Liver transplant


Orthotopic liver transplantation refers to the replacement of a diseased liver with a healthy liver in the normal anatomic position.

Approximately 9500 liver transplants performed annual in the US, and an estimated 90,000 people in the US have received a transplanted liver.
Limited access to liver transplantation in the US is linked to black race, poverty, rural residence, poor health, literacy, or lack of medical insurance.
Only 54.4% of liver transplant recipients received their graft within one year after placement on the transplant waiting list, and the rate of death among patients awaiting transplant is 12.2 deaths per hundred waiting list years.

The procedure is extensive, complex, and technically difficult with multiple vascular transections and anastomoses.

Every year approximately 2400 people in the US die while awaiting a liver transplant.

Acute liver failure accounts for less than 5% of liver transplantation performed annually in the US, while the remaining transplantations are undertaken to treat patients with chronic fibrotic liver disease, portal, hypertension, liver cancer, or a combination of these processes.

There has been a decline in the number of patients placed on the liver transplant list because of hepatitis C infection, and alcohol associated liver disease and metabolic dysfunction associated with Steat tonic liver disease have  become the predominant indications for liver transplantation.

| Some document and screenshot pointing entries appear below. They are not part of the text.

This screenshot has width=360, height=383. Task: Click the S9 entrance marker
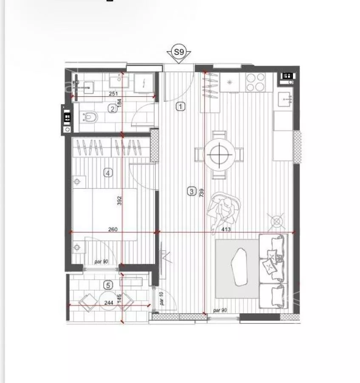(x=179, y=52)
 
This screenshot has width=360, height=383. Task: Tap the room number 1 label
(x=181, y=106)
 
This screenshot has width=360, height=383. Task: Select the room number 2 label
(x=113, y=109)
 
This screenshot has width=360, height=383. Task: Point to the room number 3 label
(x=191, y=192)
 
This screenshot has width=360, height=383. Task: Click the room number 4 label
(x=108, y=173)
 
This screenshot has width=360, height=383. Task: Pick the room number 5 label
(x=108, y=285)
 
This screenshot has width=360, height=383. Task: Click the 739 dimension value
(x=201, y=193)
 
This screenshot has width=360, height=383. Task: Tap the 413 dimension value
(x=226, y=229)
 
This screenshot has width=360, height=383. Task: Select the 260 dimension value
(x=113, y=229)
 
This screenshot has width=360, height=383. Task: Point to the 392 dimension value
(x=119, y=200)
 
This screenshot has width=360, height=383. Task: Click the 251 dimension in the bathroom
(x=113, y=94)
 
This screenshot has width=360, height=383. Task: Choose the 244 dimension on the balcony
(x=108, y=303)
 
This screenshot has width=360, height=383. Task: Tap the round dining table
(x=219, y=154)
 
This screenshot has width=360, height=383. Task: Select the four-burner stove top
(x=255, y=82)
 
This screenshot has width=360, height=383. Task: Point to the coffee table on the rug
(x=239, y=267)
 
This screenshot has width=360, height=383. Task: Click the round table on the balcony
(x=108, y=300)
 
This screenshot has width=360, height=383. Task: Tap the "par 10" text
(x=162, y=298)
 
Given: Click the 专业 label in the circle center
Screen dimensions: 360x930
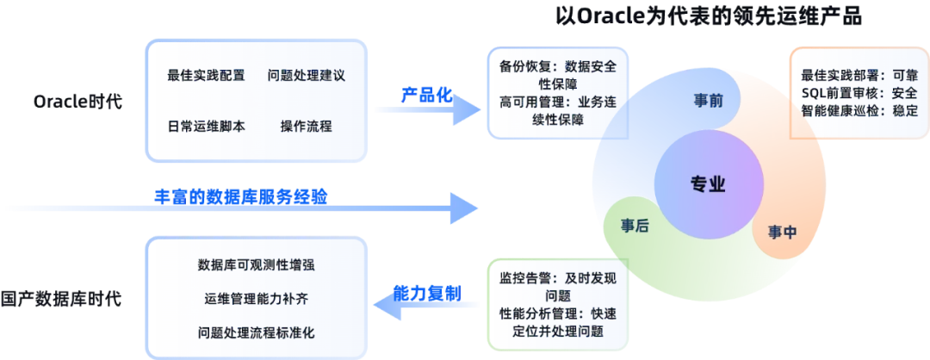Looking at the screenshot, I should point(708,183).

Indications for transplant include:

Fulminant hepatic failure

Complications of cirrhosis-ascites, synthetic dysfunction, encephalopathy

Liver malignancy,

Variceal hemorrhage refractory to standard therapy,

Chronic gastrointestinal bleeding secondary to portal hypertension

Systemic complications of chronic liver disease (hepatopulmonary syndrome and portopulmonary hypertension

Metabolic conditions that cause systemic disease (NASH, alpha1-antitrypsin deficiency, Wilson’s disease, amyloidosis, hemochromatosis, glycogen storage diseases, urea cycle enzyme deficiencies)

Cryptogenic cirrhosis , limiting therapeutic options and shortening survival time.

Extensive bleeding can occur in patients with portal hypertension due to end-stage liver disease.

Blood loss at the time of liver transplantation has been treated with large autologous transfusions of packed RBCs, fresh frozen plasma, platelets, cryoprecipitate, and other drugs.

MELD (model for end-stage liver disease) score used by the United Network for Organ Sharing to allocate organs for donation for liver transplantation.

Approximately 9000 liver transplantations per year in the U.S.

As of June 2007 1 year survival 82.1% for adults and 86.2% for children.

Management of the donated liver before implantation includes flushing the liver from a deceased donor with preservation solution at 4°C to reduce cellular metabolic processes, and then to transplant the organ to the transplantation site under cold storage.

Such a procedure, however, leads to cold, ischemic mitochondrial changes, including decreased cellular respiration, and accumulation of succinate, and NADH with concomitant ATP depletion.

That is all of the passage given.